那長老慘叫一聲,昊天錘脫手墜落,整個人像被抽走了骨頭般癱軟下去。
大戰驟起,空中各式淬毒暗器織成一片致命的網。
但昊天宗早有防備,鏈甲鏗鏘作響,將大半毒器格擋開來。
越來越多的唐門長老倒下,他們手中的藍銀草不再翠綠,而是被血浸成了深紫。
有的長老臨死前引爆了藏在袖中的毒粉,與昊天宗弟子同歸于盡,
炸開的毒霧里,能看到殘肢碎片在半空中翻滾。
一名長老剛將暴雨梨花針奮力甩出,便被唐昊的昊天錘迎面砸中胸口。
他像斷線的風箏般倒飛出去,重重撞在阿銀身后的藍銀草殘壁上,
滑落時,口中涌出的血沫里混著碎裂的骨渣,眼神漸漸渙散。
“李長老!”
阿銀失聲驚呼,剛想上前,卻被另一名長老死死按住。
“門主不可,您要活著!帶著少主走,一定要逃回唐門。

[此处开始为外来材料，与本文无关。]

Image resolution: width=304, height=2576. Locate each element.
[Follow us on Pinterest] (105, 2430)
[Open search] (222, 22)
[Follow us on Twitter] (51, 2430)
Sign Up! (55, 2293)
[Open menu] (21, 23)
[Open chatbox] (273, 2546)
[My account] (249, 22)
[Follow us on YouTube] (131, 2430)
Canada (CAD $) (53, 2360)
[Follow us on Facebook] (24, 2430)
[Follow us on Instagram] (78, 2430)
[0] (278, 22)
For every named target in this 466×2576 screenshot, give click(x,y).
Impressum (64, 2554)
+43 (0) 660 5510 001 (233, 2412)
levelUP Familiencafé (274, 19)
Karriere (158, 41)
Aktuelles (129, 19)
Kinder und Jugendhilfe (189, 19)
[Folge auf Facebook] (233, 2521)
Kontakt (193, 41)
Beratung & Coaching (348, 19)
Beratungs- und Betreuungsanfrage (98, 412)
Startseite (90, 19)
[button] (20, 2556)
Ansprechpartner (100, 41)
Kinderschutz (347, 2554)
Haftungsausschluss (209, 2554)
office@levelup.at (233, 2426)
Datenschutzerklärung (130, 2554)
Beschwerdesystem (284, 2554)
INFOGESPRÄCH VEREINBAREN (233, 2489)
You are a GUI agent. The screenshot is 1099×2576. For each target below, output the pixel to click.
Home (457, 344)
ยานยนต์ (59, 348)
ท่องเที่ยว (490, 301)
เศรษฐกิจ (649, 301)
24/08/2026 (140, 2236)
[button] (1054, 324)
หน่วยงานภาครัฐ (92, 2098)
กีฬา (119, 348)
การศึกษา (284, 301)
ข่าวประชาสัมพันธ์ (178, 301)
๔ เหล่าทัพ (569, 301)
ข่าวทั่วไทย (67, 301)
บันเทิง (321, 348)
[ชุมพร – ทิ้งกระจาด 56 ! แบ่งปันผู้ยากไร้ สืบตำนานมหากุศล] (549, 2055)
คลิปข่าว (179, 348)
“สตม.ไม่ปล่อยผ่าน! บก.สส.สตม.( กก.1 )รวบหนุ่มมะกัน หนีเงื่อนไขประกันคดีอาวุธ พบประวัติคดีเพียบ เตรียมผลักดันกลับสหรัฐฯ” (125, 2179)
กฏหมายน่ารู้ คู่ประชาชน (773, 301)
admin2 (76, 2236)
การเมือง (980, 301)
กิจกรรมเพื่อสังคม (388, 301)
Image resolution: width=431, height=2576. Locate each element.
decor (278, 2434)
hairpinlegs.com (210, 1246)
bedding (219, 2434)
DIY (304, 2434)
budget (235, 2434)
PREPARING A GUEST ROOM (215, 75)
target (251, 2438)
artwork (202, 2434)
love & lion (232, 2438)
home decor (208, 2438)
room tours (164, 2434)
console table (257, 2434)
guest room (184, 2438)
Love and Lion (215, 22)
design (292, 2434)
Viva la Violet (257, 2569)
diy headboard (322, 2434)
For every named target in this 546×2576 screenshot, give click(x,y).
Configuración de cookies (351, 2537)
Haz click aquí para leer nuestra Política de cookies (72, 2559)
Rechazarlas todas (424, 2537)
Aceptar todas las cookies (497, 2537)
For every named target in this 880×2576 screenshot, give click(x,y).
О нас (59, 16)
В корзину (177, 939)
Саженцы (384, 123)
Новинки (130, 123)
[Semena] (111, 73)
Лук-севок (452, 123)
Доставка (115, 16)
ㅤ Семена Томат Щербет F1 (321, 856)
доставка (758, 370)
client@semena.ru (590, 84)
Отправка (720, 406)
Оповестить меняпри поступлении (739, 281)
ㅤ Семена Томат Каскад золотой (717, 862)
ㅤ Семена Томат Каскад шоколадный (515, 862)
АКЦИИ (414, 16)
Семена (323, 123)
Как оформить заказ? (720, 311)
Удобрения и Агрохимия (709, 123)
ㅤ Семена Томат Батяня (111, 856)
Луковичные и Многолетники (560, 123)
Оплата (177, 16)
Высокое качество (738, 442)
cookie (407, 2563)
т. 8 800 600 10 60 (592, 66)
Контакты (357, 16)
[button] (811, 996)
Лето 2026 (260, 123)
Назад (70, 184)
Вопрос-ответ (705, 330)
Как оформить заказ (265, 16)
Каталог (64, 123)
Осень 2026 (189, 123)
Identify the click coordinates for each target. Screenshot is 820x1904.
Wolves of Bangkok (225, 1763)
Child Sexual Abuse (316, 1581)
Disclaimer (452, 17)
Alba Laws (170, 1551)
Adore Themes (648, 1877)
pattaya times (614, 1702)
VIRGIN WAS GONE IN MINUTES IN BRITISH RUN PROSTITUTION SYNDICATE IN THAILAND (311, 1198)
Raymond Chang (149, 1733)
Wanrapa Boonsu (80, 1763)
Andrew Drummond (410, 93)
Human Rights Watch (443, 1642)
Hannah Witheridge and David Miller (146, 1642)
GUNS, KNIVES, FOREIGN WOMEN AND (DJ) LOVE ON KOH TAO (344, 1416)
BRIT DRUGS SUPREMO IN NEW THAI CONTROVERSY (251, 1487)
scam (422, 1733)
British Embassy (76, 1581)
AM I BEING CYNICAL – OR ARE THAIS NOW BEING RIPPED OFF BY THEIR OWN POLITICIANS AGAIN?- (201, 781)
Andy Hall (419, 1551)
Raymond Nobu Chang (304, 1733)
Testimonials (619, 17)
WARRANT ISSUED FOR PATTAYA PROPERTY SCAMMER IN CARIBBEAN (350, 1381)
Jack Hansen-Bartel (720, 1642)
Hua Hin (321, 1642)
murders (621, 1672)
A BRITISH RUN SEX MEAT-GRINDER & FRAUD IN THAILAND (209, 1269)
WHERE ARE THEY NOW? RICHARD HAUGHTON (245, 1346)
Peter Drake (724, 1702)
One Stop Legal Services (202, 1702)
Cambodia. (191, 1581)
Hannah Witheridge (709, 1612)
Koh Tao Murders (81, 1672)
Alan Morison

”
那長老的半邊臉已被昊天錘砸得血肉模糊,白骨森然外露,卻依舊挺直著搖搖欲墜的脊背,聲音嘶啞,
“門主,我們這些不用的老東西殿后。”
“走!帶著少主走。”
“咳……咳咳……”
阿銀捂住嘴,咳出的血滴在懷中唐三的襁褓上,染紅了一小片。
幾點溫熱的血珠濺在唐三臉上,
他懵懂地望著母親蒼白帶血的模樣,突然爆發出尖銳而悲慘的哭聲。